Home Artists Posts Import Register

Downloads

Content

Project Description: 

In this video, I utilized artificial intelligence to generate an animated music video for the song Canvas by Resonate. This tool allows anyone to generate beautiful images using only text as the input. My question was, what if I used song lyrics as input to the AI, can I make perfect music synchronized videos automatically with the push of a button? Let me know how you think the AI did in this visual interpretation of the song.  

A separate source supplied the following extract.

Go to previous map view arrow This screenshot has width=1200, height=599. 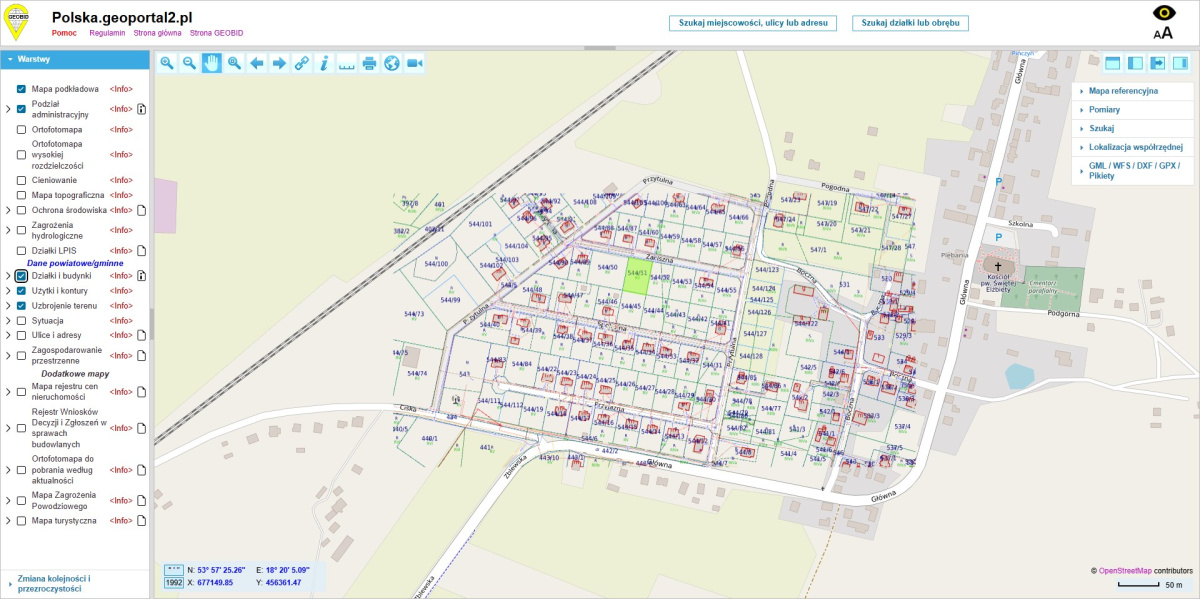256,63
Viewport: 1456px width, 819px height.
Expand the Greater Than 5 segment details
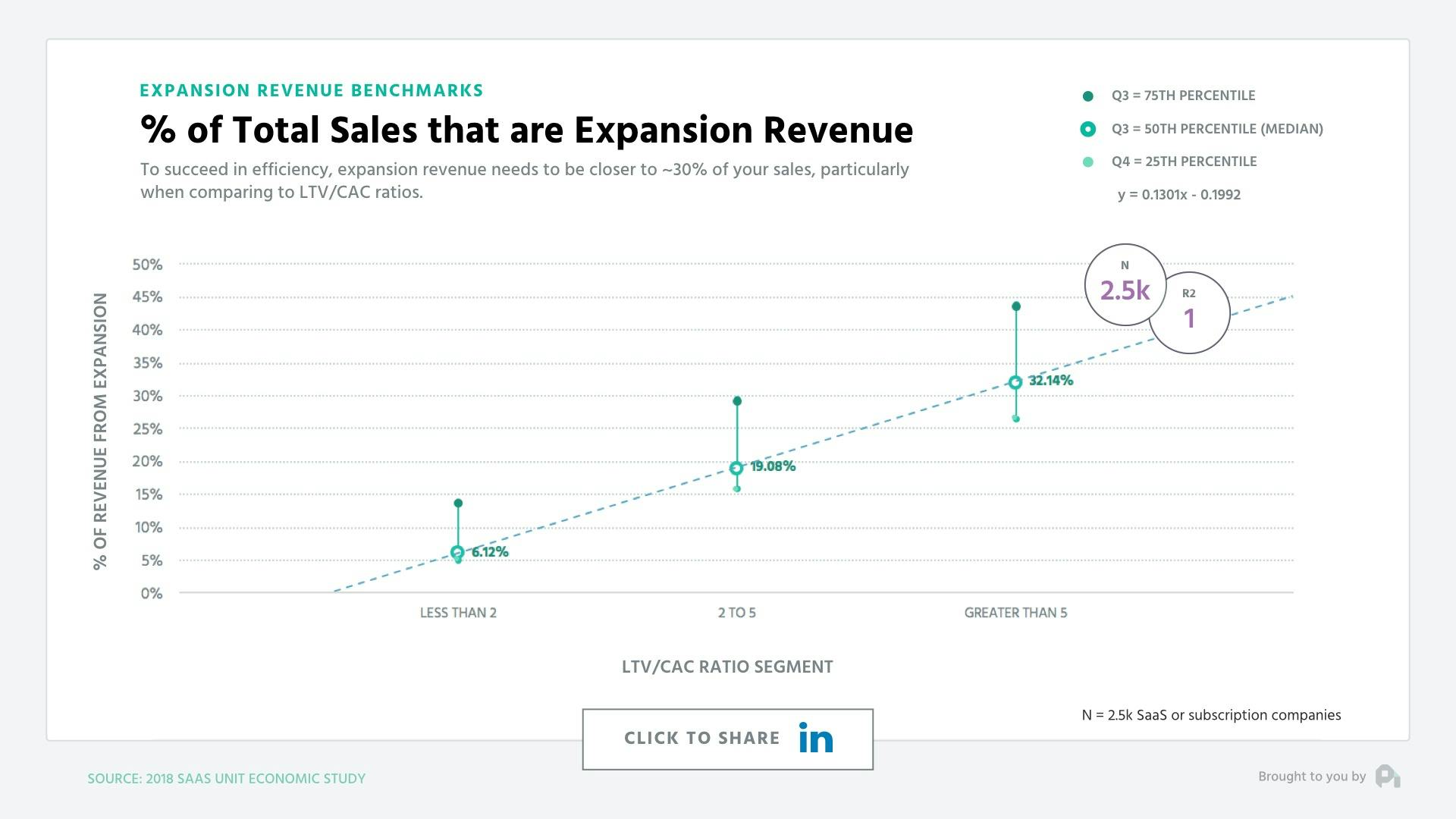coord(1014,381)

After getting caught up in the excitement around DALL·E2 (latest and greatest AI system, it's INSANE), I searched for any way I could use similar image generation for music synchronization. Since DALL·E2 is not available to the public yet, my search led me to VQGAN + CLIP (Vector Quantized Generative Adversarial Network and Contrastive Language–Image Pre-training), before settling more specifically on Disco Diffusion V5.2 Turbo. If you don't know what any of these words or acronyms mean, don't worry, I was just as confused when I first started learning about this technology. I believe we're reaching a turning point where entire industries are about to shift in reaction to this new process (which is essentially magic!). 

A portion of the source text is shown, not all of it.